* EXERCISE: In the entries that follow, find the line containing "New Release: Tea Time (170, 1158)"; from there, copy every line exactly through the line containing "Audit SEO (90, 91)".

* RECORDS FOR THIS TASK:
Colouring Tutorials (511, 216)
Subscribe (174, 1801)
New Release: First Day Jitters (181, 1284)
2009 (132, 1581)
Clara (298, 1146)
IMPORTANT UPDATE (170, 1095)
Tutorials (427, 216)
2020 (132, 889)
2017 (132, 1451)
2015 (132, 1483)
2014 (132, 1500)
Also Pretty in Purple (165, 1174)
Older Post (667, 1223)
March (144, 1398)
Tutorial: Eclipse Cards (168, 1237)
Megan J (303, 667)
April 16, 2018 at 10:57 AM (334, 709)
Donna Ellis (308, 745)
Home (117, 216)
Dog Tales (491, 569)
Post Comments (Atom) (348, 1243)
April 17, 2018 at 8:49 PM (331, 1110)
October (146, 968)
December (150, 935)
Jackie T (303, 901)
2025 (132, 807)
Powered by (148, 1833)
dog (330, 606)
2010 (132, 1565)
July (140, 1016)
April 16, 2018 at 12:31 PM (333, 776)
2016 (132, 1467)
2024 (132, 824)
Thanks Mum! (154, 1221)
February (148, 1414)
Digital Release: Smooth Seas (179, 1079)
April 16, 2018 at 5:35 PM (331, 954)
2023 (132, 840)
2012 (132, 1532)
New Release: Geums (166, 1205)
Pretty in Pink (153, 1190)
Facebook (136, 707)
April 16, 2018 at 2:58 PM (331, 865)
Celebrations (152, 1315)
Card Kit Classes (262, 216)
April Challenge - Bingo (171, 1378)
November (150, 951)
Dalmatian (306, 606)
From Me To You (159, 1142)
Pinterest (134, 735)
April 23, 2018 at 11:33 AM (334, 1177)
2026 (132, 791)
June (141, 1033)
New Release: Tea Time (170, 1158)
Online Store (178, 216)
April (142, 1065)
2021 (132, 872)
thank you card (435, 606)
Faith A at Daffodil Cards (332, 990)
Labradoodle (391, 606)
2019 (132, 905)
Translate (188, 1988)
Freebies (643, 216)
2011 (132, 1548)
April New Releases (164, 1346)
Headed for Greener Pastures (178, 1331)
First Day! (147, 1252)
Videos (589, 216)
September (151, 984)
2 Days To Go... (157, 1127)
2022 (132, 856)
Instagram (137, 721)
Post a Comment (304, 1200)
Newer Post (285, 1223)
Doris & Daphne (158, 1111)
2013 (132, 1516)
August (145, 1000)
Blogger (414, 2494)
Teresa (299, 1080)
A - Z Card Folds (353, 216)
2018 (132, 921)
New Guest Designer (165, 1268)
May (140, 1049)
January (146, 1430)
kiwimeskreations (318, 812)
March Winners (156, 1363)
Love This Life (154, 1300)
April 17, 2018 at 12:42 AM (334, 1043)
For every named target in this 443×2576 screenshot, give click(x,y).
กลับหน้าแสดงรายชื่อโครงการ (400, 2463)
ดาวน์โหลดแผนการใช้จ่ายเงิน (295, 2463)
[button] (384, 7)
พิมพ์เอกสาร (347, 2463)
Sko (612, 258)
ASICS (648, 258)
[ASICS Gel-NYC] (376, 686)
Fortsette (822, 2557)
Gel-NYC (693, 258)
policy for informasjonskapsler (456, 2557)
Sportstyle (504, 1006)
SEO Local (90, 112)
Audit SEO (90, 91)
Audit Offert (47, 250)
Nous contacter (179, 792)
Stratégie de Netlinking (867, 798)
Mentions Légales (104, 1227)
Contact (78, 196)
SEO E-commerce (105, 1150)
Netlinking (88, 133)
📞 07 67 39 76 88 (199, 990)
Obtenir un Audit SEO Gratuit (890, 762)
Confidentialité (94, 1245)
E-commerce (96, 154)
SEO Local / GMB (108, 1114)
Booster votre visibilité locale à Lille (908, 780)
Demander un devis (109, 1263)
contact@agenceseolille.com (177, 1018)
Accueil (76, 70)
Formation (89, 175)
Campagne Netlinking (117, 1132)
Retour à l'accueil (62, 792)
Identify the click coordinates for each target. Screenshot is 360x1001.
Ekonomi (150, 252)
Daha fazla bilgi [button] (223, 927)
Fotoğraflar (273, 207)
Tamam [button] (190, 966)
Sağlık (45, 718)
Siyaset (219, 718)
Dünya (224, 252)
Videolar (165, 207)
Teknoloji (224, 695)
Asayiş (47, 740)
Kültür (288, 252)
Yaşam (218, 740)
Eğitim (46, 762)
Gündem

* WRITTEN REPLY:
New Release: Tea Time (170, 1158)
Online Store (178, 216)
April (142, 1065)
2021 (132, 872)
thank you card (435, 606)
Faith A at Daffodil Cards (332, 990)
Labradoodle (391, 606)
2019 (132, 905)
Translate (188, 1988)
Freebies (643, 216)
2011 (132, 1548)
April New Releases (164, 1346)
Headed for Greener Pastures (178, 1331)
First Day! (147, 1252)
Videos (589, 216)
September (151, 984)
2 Days To Go... (157, 1127)
2022 (132, 856)
Instagram (137, 721)
Post a Comment (304, 1200)
Newer Post (285, 1223)
Doris & Daphne (158, 1111)
2013 (132, 1516)
August (145, 1000)
Blogger (414, 2494)
Teresa (299, 1080)
A - Z Card Folds (353, 216)
2018 (132, 921)
New Guest Designer (165, 1268)
May (140, 1049)
January (146, 1430)
kiwimeskreations (318, 812)
March Winners (156, 1363)
Love This Life (154, 1300)
April 17, 2018 at 12:42 AM (334, 1043)
For every named target in this 443×2576 screenshot, give click(x,y).
กลับหน้าแสดงรายชื่อโครงการ (400, 2463)
ดาวน์โหลดแผนการใช้จ่ายเงิน (295, 2463)
[button] (384, 7)
พิมพ์เอกสาร (347, 2463)
Sko (612, 258)
ASICS (648, 258)
[ASICS Gel-NYC] (376, 686)
Fortsette (822, 2557)
Gel-NYC (693, 258)
policy for informasjonskapsler (456, 2557)
Sportstyle (504, 1006)
SEO Local (90, 112)
Audit SEO (90, 91)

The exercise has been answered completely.